--- Exercise material ---
________

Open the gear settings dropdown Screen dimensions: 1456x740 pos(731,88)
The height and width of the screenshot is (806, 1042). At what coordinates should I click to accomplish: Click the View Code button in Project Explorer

________

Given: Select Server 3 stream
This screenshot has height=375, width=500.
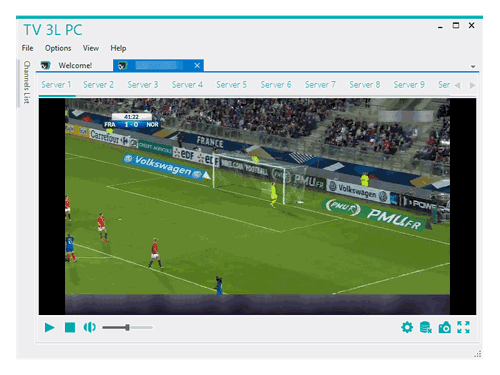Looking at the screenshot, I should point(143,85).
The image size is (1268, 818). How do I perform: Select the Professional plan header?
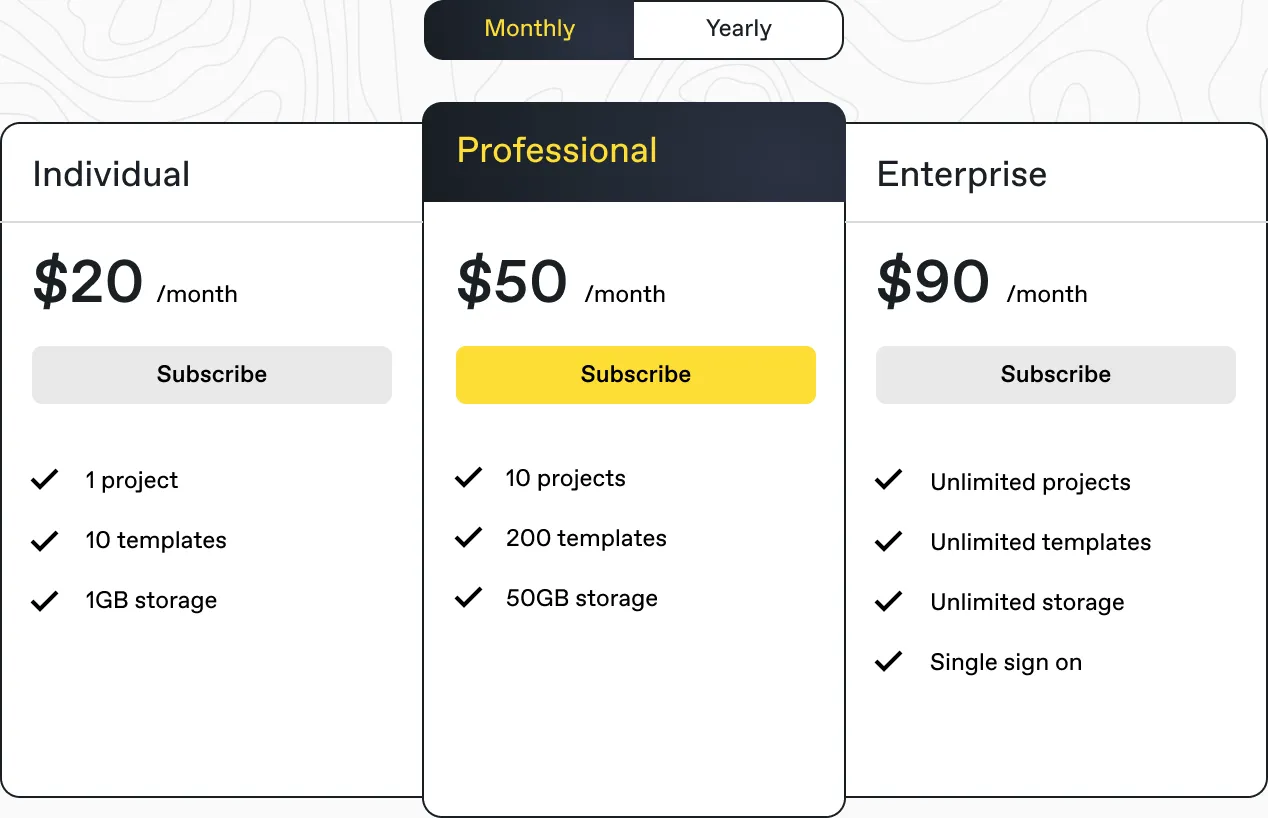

________

Go through the listing above and write out exactly the lines starting with the one holding "Open the gear" and running through the one holding "The height and", ends included, and no others.

Open the gear settings dropdown Screen dimensions: 1456x740 pos(731,88)
The height and width of the screenshot is (806, 1042). At what coordinates should I click to accomplish: Click the View Code button in Project Explorer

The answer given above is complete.